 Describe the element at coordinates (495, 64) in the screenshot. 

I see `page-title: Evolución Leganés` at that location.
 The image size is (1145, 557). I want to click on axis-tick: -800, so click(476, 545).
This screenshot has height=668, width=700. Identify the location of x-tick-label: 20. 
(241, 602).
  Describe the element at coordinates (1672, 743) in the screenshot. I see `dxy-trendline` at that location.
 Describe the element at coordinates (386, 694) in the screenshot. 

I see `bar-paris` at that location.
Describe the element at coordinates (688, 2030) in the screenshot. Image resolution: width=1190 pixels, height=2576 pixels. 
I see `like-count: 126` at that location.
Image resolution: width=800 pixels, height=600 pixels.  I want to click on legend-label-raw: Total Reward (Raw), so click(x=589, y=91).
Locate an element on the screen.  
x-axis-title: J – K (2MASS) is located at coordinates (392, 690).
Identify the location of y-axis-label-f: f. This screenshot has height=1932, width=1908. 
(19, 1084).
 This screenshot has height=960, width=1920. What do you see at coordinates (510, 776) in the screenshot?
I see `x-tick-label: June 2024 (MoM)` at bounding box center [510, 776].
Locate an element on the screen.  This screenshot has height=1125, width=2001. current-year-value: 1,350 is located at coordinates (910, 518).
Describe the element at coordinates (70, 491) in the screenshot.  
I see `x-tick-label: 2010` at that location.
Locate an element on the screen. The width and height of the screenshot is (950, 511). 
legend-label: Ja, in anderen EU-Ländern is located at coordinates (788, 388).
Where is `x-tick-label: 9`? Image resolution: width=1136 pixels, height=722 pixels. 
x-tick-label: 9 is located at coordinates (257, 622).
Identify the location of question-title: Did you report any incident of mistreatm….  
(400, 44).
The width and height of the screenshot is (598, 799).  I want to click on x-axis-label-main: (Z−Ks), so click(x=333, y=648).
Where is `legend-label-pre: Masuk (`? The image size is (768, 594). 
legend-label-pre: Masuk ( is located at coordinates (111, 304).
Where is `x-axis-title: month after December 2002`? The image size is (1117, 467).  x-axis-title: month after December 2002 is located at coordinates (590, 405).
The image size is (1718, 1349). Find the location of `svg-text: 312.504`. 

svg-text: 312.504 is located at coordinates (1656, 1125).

THE PROBLEM: Reproduce all of the data above word for word, keeping every line in its original order.

RESPONSE AREA:
 Describe the element at coordinates (495, 64) in the screenshot. 

I see `page-title: Evolución Leganés` at that location.
 The image size is (1145, 557). I want to click on axis-tick: -800, so click(476, 545).
This screenshot has height=668, width=700. Identify the location of x-tick-label: 20. 
(241, 602).
  Describe the element at coordinates (1672, 743) in the screenshot. I see `dxy-trendline` at that location.
 Describe the element at coordinates (386, 694) in the screenshot. 

I see `bar-paris` at that location.
Describe the element at coordinates (688, 2030) in the screenshot. Image resolution: width=1190 pixels, height=2576 pixels. 
I see `like-count: 126` at that location.
Image resolution: width=800 pixels, height=600 pixels.  I want to click on legend-label-raw: Total Reward (Raw), so click(x=589, y=91).
Locate an element on the screen.  
x-axis-title: J – K (2MASS) is located at coordinates (392, 690).
Identify the location of y-axis-label-f: f. This screenshot has height=1932, width=1908. 
(19, 1084).
 This screenshot has height=960, width=1920. What do you see at coordinates (510, 776) in the screenshot?
I see `x-tick-label: June 2024 (MoM)` at bounding box center [510, 776].
Locate an element on the screen.  This screenshot has height=1125, width=2001. current-year-value: 1,350 is located at coordinates (910, 518).
Describe the element at coordinates (70, 491) in the screenshot.  
I see `x-tick-label: 2010` at that location.
Locate an element on the screen. The width and height of the screenshot is (950, 511). 
legend-label: Ja, in anderen EU-Ländern is located at coordinates (788, 388).
Where is `x-tick-label: 9`? Image resolution: width=1136 pixels, height=722 pixels. 
x-tick-label: 9 is located at coordinates (257, 622).
Identify the location of question-title: Did you report any incident of mistreatm….  
(400, 44).
The width and height of the screenshot is (598, 799).  I want to click on x-axis-label-main: (Z−Ks), so click(x=333, y=648).
Where is `legend-label-pre: Masuk (`? The image size is (768, 594). 
legend-label-pre: Masuk ( is located at coordinates (111, 304).
Where is `x-axis-title: month after December 2002`? The image size is (1117, 467).  x-axis-title: month after December 2002 is located at coordinates (590, 405).
The image size is (1718, 1349). Find the location of `svg-text: 312.504`. 

svg-text: 312.504 is located at coordinates (1656, 1125).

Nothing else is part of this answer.